Debt: The First 5,000 Years, by David Graeber, is a fascinating and astounding look at the ubiquity of debt in human affairs. It replaces many “accepted” theories on the origins of money and debt and disproves the Myth of Barter by studying the anthropological record. From my own experience, economic theories and models are almost never based on actual historical observations, only upon assumptions about human behavior and interaction that I personally find naive. Just look at the Efficient Market Hypothesis or the idea that humans are rational decision makers — these ideas or their assumptions quickly fall apart with a simple analysis. People can lie and manipulate; they can be greedy or ascetic. It is nice to finally have a down-to-Earth study of actual historical accounts of human interactions without forcing the current paradigm on the past. Graeber’s book provides a wake-up call for people to see a more realistic view of the interactions of humans, debt, markets, government and money.

IPFS Firefox Companion

If you know about the IPFS project and wondered how to get the address requests to work seamlessly within your browser, there is a Firefox Add-on called IPFS Companion. From the add-on’s description:

This add-on enables everyone to access ipfs.io (or any other public gateway) urls the way they were meant: from locally running IPFS daemon 🙂

To get things running, all you have to do is start your IPFS daemon and then start the add-on. By default both attach to localhost 127.0.0.1:8080. Make sure they both are using the same address. And that’s all! Now every time you visit a site pointing to an IPFS gateway, for instance: ipfs.io gateway.ipfs.io ipfs.pics, it will automatically send the request and receive the response via your IPFS daemon. Pretty awesome! I can’t thank the developers enough – Marcin Rataj and David Dias. You can try it with my own IPFS site: LPPL Market Watch

Free Software Foundation

Informative videos on free (Free as in Freedom) software and open source software. Richard Stallman is a great leader for software freedom and seems to be the source of the stereotype for computer programmer “looks”.

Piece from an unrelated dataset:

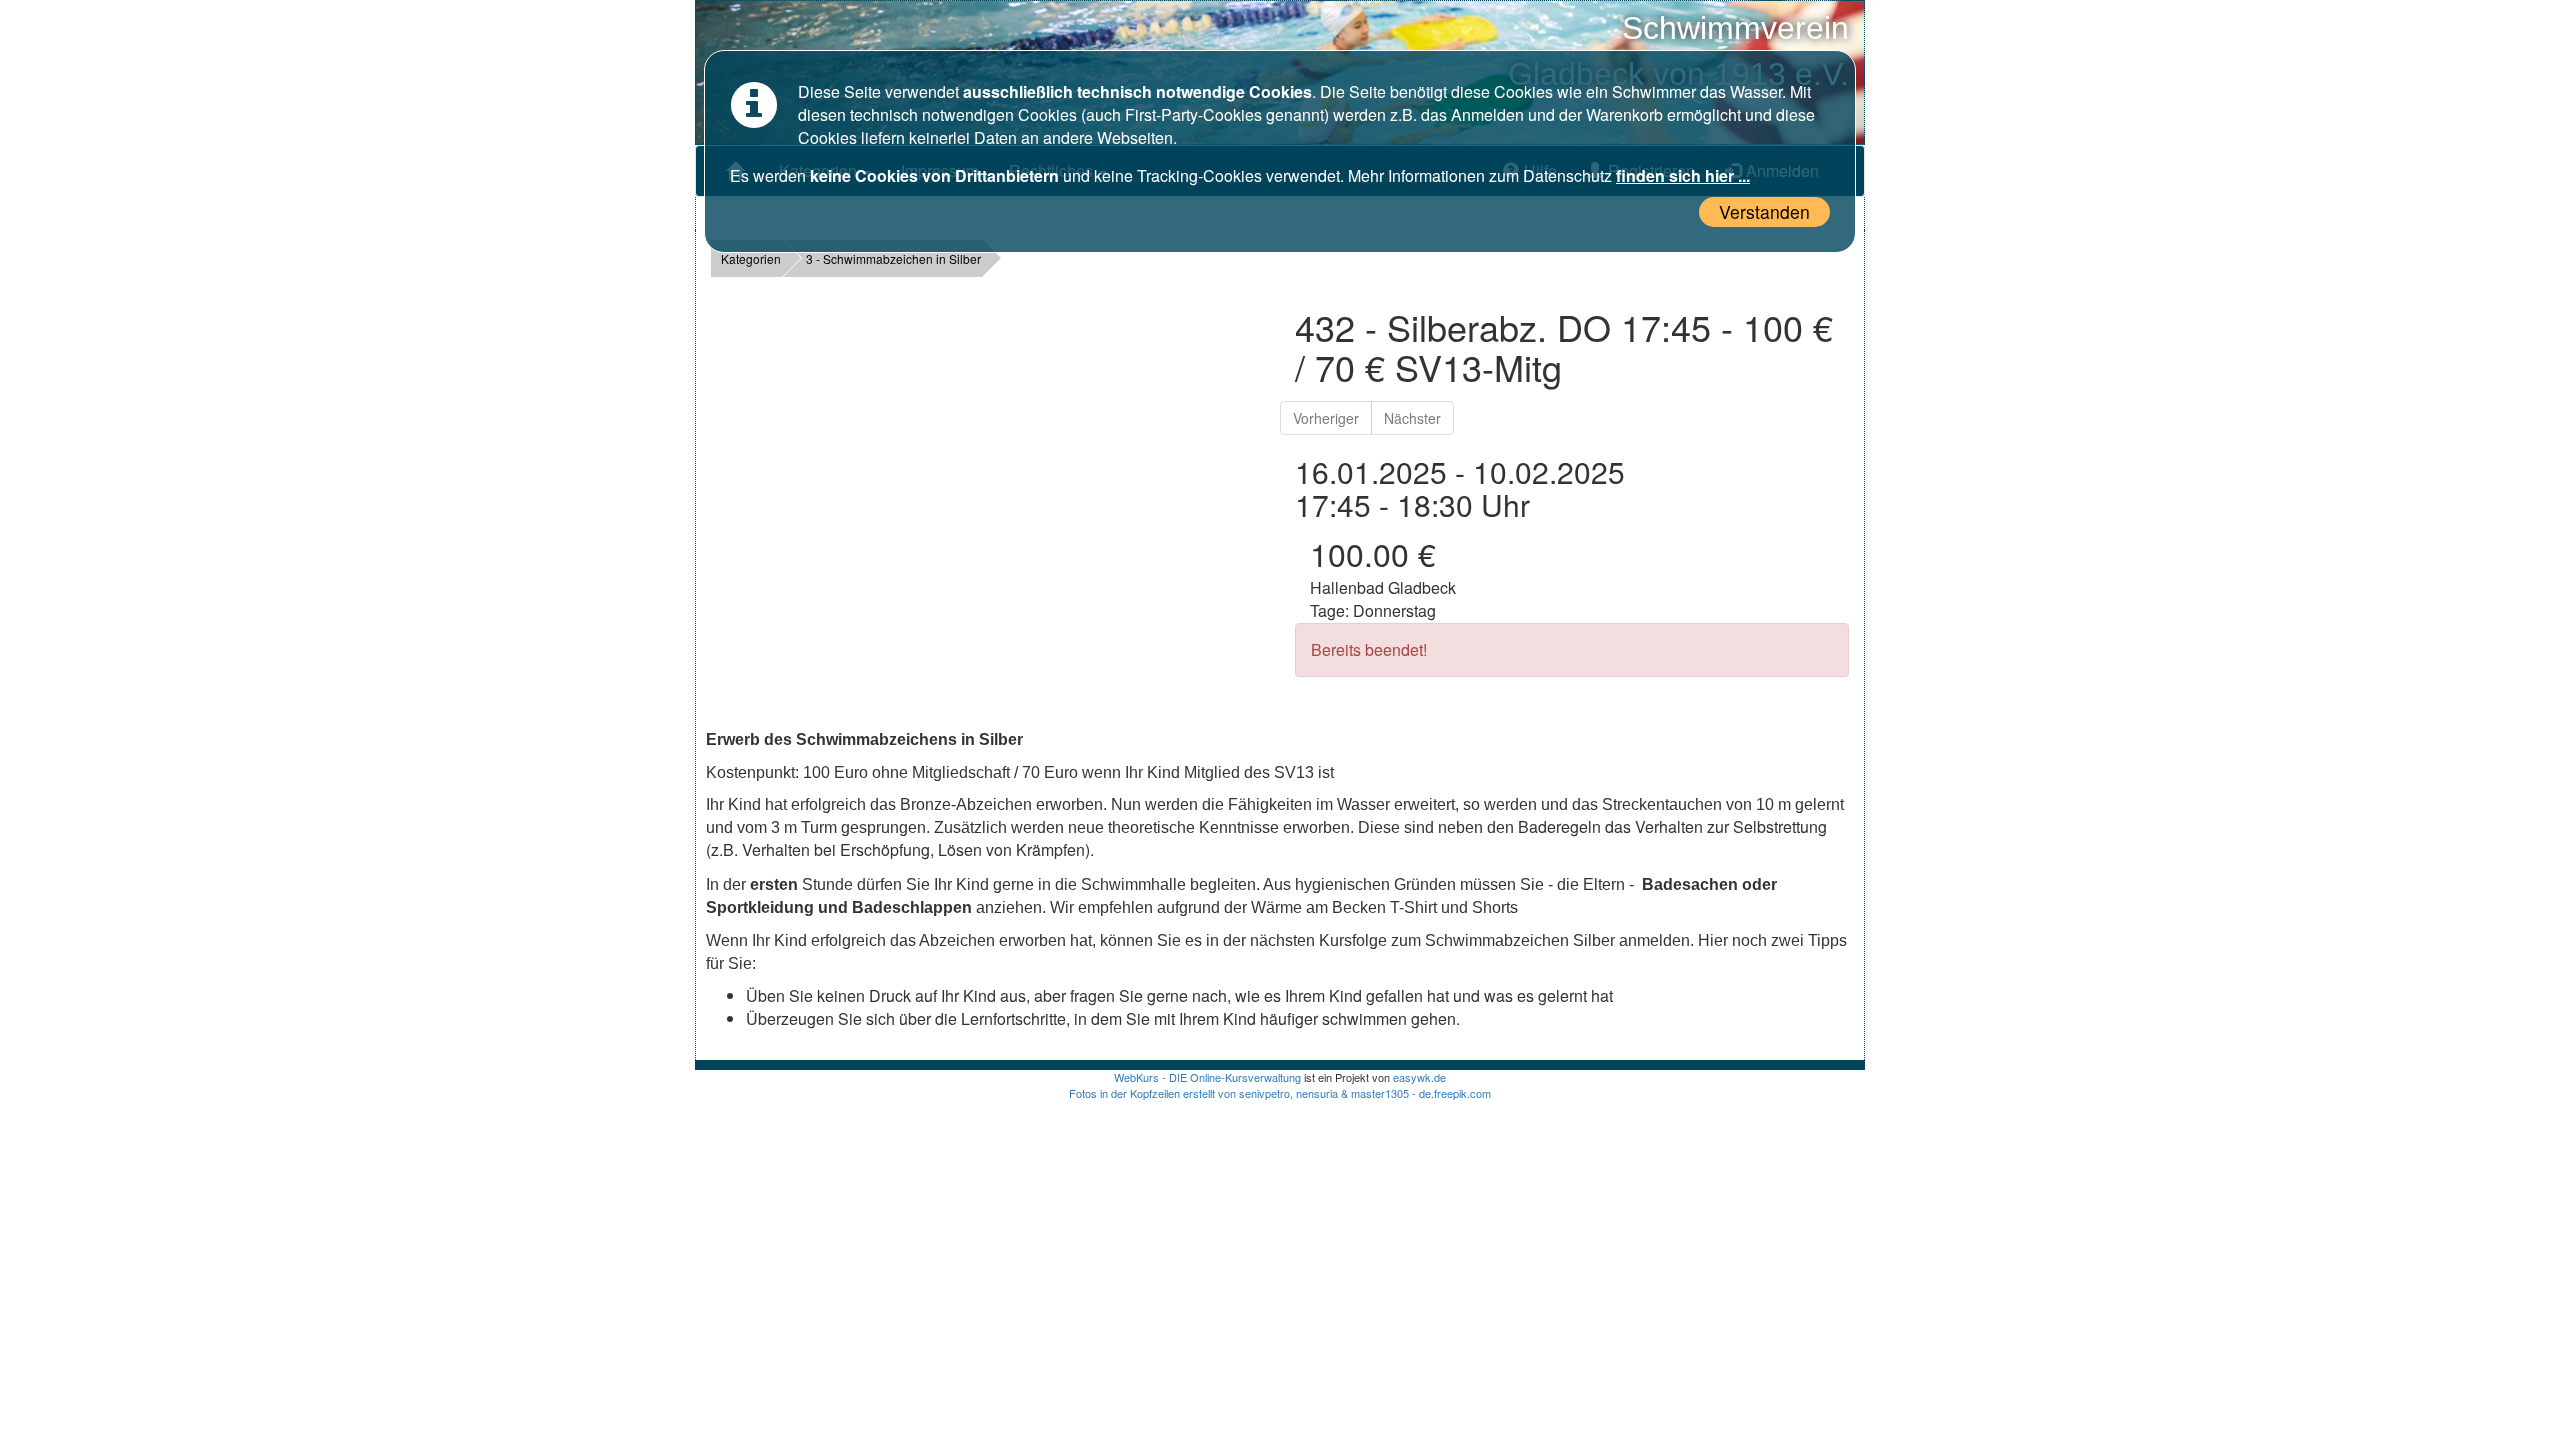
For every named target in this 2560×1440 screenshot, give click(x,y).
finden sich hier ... (1683, 175)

The difference between free and open-source software was not clear to me until after watching these videos and doing further research. See the Wikipedia article on the naming of GNU/Linux.

I personally encourage readers to consider switching to a GNU/Linux operating system or a distribution like Debian if they have not already. If you prefer having a hard copy of the OS or do not have the technical know-how to perform the image download-transfer-install process, OSDisc.com is a great site to order many different distributions.

Also, be sure to become a supporter of GNU by joining the Free Software Foundation.

If you prefer to support individual programmers or projects, check out some of these on Patreon:

 

 

 

And come on… we need to severely lower the percentage of desktops running Windows.

A Glorious Accident – Wim Kayzer (1993)

A Glorious Accident is a set of interviews and discussions with Stephen J. Gould, Freeman Dyson, Stephen Toulmin, Oliver Sacks, Rupert Sheldrake, and Daniel Dennett. The final video is a round table with all of them answering questions about philosophy, evolution, life and the cosmos.

These videos are perfect for the curious and intellectual mind. Get comfortable, grab your popcorn and enjoy!